The PRSSA is an offshoot of the larger Public Relations Society of America (PRSA). In contrast to the PRSA, which represents over 30,000 communications professionals in their mission to elevate people in the industry to their greatest potential, the PRSSA aims to give public relations students the resources to obtain the best education and experiences possible before entering the field.
Kean recognized its own chapter of the PRSSA in Fall 2014. While membership in the PRSSA does charge yearly dues, Jeremiah Sullivan, the group’s adviser and director of the undergraduate public relations option, stressed that these dues are what makes it possible for the organization to provide certain opportunities for its student members.
“A lot of the money that you’re spending really is to commit to the local chapter of the national organization, and that unlocks all of the resources that students can utilize. PRSSA has their own internship portal; they have mentorship opportunities. They have quite a few scholarship opportunities, a majority of which are only eligible for PRSSA students,” Sullivan said.
The dues necessary for official PRSSA membership for this semester needed to be paid by March 1. The dues process will begin again with the onset of the next semester, in which payment will be due from new members by Nov. 1. Until then, students are still welcome to become unofficial members and attend meetings, albeit without some of the benefits afforded to official members.
“We do have students who are part of our club informally. They come to meetings. They participate as best they can, but the benefits of that only really exist for them on campus and that really is one of the differences between committing to the club nationally and not,” Sullivan said.
The group, which accepts any undergraduate or graduate student regardless of major, typically meets every Tuesday during college hour. While Cougar Link lists the Center for Academic Success (CAS), Room 412 as their meeting spot, they now usually meet in a classroom on the 4th floor of CAS due to the group’s substantial growth. Sullivan noted that those who are unable to attend meetings should not automatically discount themselves from the possibility of membership.
“A misconception that students have is that, if they don’t make a meeting on Tuesday, they can’t be part of the chapter. That can’t be further from the truth, one of the reasons being that we all come together on Tuesdays just to kind of update each other, but all the work happens on every day except for Tuesday,” Sullivan said.

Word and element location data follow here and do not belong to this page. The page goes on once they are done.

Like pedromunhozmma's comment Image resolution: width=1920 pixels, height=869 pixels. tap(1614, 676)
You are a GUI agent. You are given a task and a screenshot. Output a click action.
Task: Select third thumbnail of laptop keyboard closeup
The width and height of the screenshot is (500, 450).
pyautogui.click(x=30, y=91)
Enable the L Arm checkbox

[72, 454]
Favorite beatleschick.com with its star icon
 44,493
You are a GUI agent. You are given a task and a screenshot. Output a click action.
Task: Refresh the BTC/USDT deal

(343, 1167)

Those involved with the PRSSA can explore the various facets of the field by joining one of the group’s three specialized teams. These teams cover the areas of social media, events and fundraising and campaigning, which allows members to take part in bona fide public relations campaigns. In the past, this campaign team has worked with the Covenant House in Newark, Street Smart and Trinitas Hospital. This semester, the students are trying to organize a collaboration with Josephine’s Place, a shelter and center of empowerment for women in Elizabeth.

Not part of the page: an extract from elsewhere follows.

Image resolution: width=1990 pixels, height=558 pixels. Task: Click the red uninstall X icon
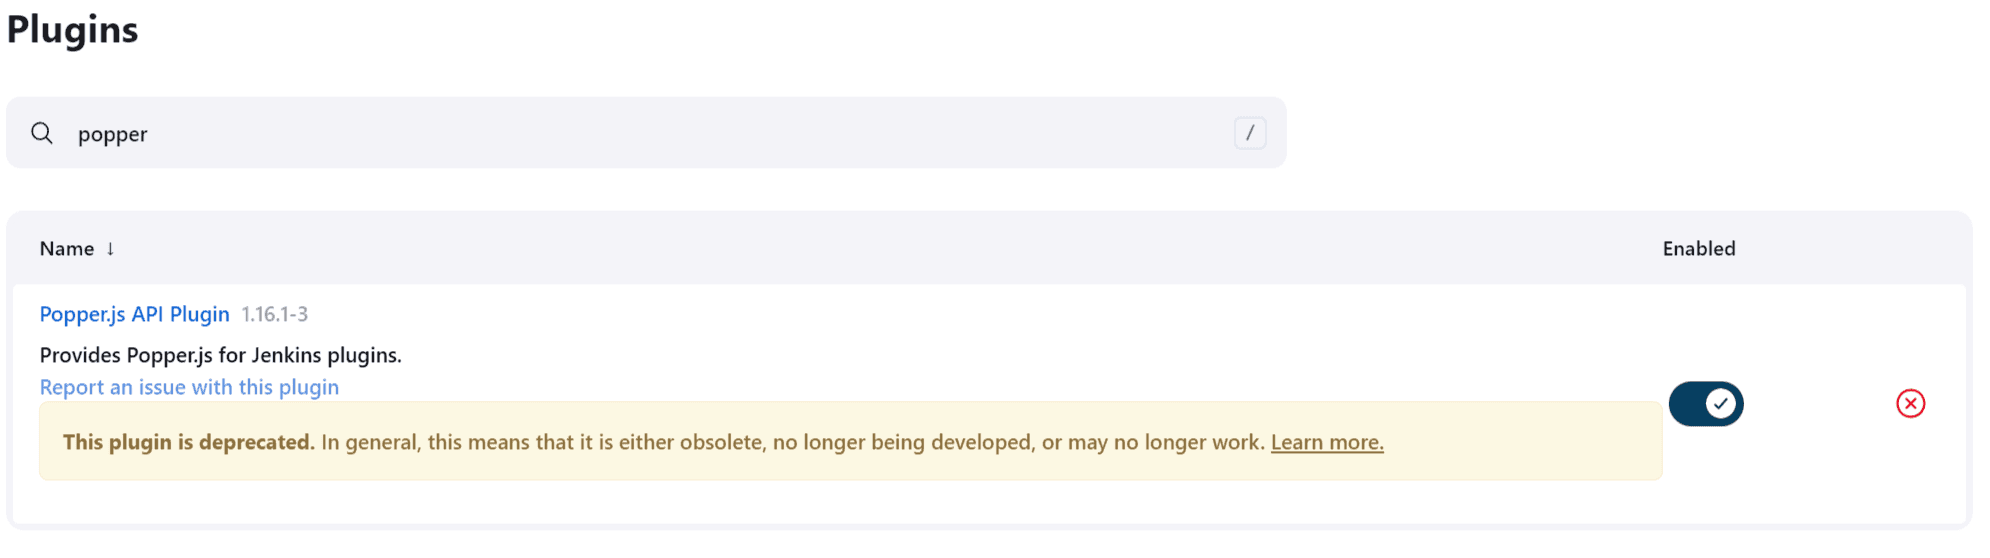(x=1910, y=404)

The PRSSA attempts to take some kind of trip at least once every academic year, and as part of this tradition, Sullivan and 15 students from both Kean’s Union and Ocean campuses recently took a trip to New York City Feb. 22. The assemblage visited 5W Public Relations, one of the top independent public relations firms in the country, and the Museum of Public Relations, the only of its kind in the world and home to rare artifacts related to the public relations field.
“The students were really enamored, not just to be able to see, touch, feel and experience things they learned about in the textbook, but particularly to be able to celebrate Black History Month by getting a chance to really experience a part of public relations history that, unfortunately, way too few people know about,” Sullivan said.

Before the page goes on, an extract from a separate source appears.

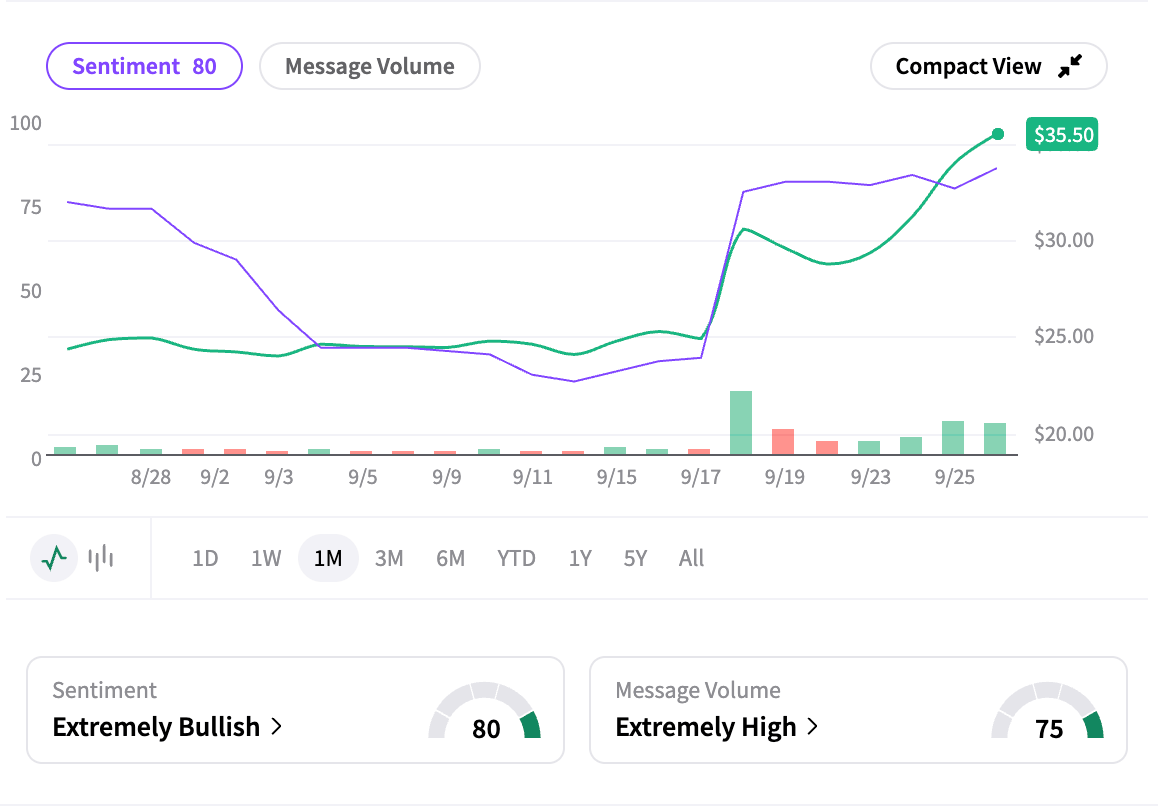Click the collapse arrows icon in Compact View
The image size is (1158, 808).
1070,66
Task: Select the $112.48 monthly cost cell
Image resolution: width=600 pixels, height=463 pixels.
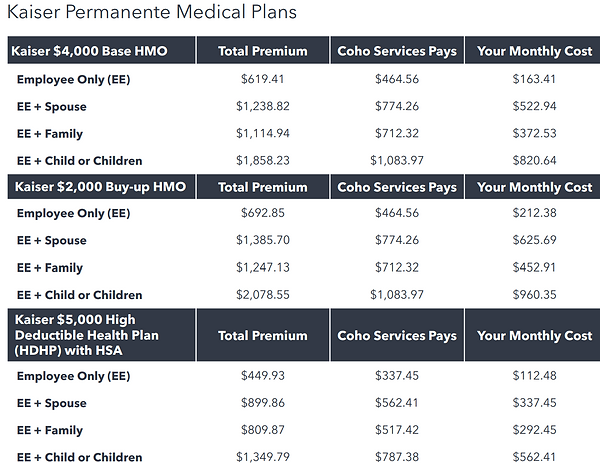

As for the rest of this semester, the PRSSA is currently planning its annual public relations panel discussion, with this year’s topic being entertainment, travel and destinations. The group may possibly be holding an event related to Josephine’s Place and might also collaborate with Starbucks to launch exclusive drink flavors in a fundraising effort later in the semester.
Sullivan believes that membership in the PRSSA can be of great value, as the experiences it offers allow students to get a taste of life in the field and connect with helpful, like-minded professionals.
“It’s a great way to find out if their chosen major or prospective major is right for them, and by that I mean I think a lot of people have to wait until the first three to five years in their career to really find their place,” Sullivan said. “They’re going to find a very open and very willing and supportive community. Anyone in the public relations industry with a PRSSA connection, I’ve found, is more than willing to lend an ear or a hand to any of our students when they have questions.”
Sullivan also stressed that the benefits of being involved with an organization such as the PRSSA can even stretch beyond the realm of public relations and into the framework of college life in general.
“I would like to think that students who are more involved with their on-campus community are probably going to find their undergraduate or even their graduate experience more enriching. I think the PRSSA is an example of a way to do that,” Sullivan said.